Alguns poucos municípios brasileiros controlam diretamente a bilhetagem, o que já é um avanço. Esses municípios podem utilizar as informações da bilhetagem para controlar a operação e planejar melhor o serviço – quando são os operadores que controlam a bilhetagem, não há nenhum interesse em abrir essa informação para a prefeitura. Todavia, esses municípios também apresentam dificuldades em inovar nessa área. Esse resultado é esperado, uma vez que a inovação no setor público é restringida pelos controles a que está submetido – tanto os corretos como os ineficientes. O mais recomendável seria estabelecer uma parceria com uma fintech, que seria remunerada para realizar o serviço de compensação entre créditos e débitos (denominada clearing), bem como o arquivamento dos dados em nuvem para o uso do município e de outros atores da sociedade.

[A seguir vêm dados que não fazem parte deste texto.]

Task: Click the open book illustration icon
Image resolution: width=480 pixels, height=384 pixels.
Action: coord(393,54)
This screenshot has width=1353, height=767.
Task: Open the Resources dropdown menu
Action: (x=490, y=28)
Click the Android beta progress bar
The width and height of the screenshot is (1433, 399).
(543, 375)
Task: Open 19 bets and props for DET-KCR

Em termos tecnológicos, o avanço seria em direção ao que se denomina ABT, de seu acrônimo em inglês: a cobrança baseada em contas. De maneira simplificada, em vez de a movimentação ser gravada no cartão fisicamente, passa a ficar em uma conta na nuvem. Com essa mudança, passa a ser viável o uso de diversos meios de pagamento distintos, algo bastante complexo (para não dizer impossível) no sistema atual. Esse é o grande passo que poderia ser dado: avançar para um sistema de inovação aberto em que qualquer meio de pagamento poderia ser incorporado, desde que cumprindo os protocolos de segurança e de garantia ao crédito estabelecidos pelo município e pela clearing.
Ao controlar a bilhetagem, os municípios passam a contar com um sistema de informação para realizar duas melhorias substantivas no transporte público. Em primeiro lugar, é possível melhorar o planejamento, reduzindo sobreposições, racionalizando a rede de transporte público e reduzindo custos que permitiriam, por exemplo, aumentar a frequência. Em segundo lugar, o município passa a ter controle da operação, podendo cobrar da operadora o cumprimento de partidas contratadas e a uniformidade no intervalo entre os veículos. Um dos aspectos que reduzem muito a qualidade do transporte público é a incerteza em relação ao tempo de espera pelo ônibus . Aumentando a precisão, é possível melhorar substantivamente a qualidade do serviço e atrair mais usuários para esse modo.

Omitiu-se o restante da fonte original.